■ **WHAT YOU ARE ASKED TO DO**:
Recast the lines starting at the one that contains "The height and" and ending at the one that contains "Action: [998, 457]" as a Markdown table with the columns No. and Line, numbering each line and skipping blank lines. Leave the pictures out.

■ **DATASET**:
▼

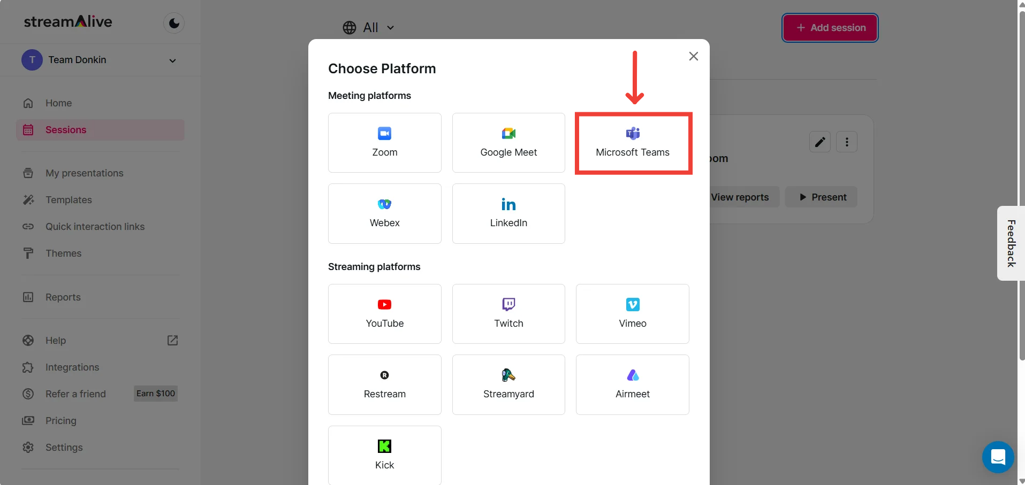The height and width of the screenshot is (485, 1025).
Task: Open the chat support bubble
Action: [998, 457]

▲
▼

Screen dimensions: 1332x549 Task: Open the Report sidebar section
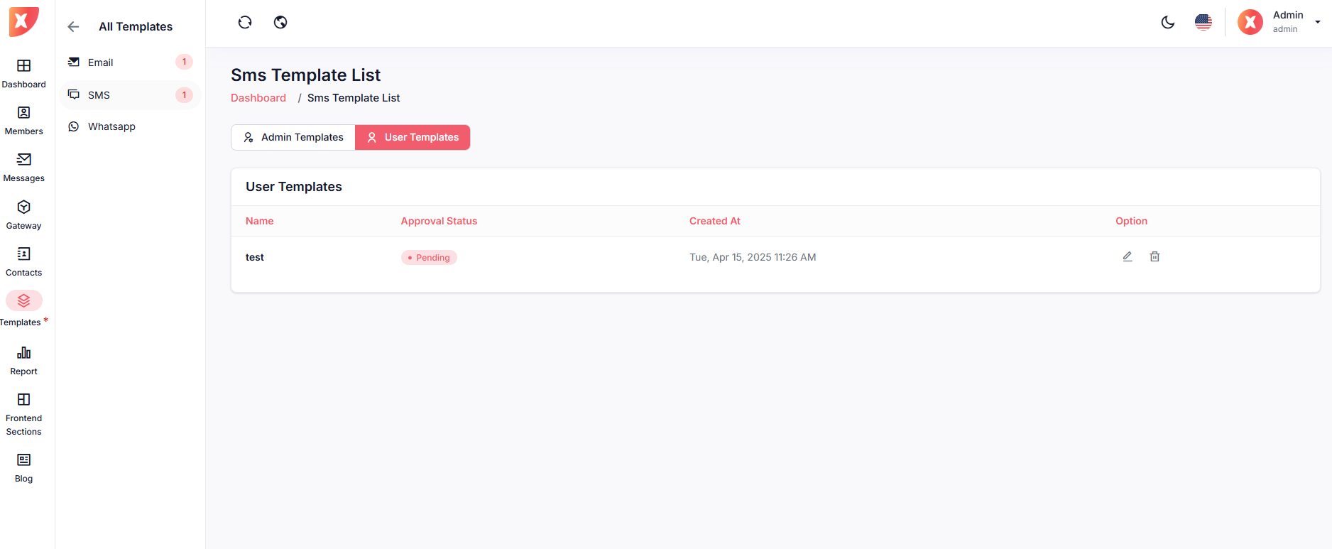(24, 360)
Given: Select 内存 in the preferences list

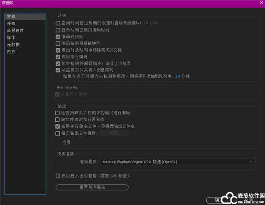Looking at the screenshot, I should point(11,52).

▲

■ **RIGHT ANSWER**:
| No. | Line |
|---|---|
| 1 | The height and width of the screenshot is (485, 1025). |
| 2 | Task: Open the chat support bubble |
| 3 | Action: [998, 457] |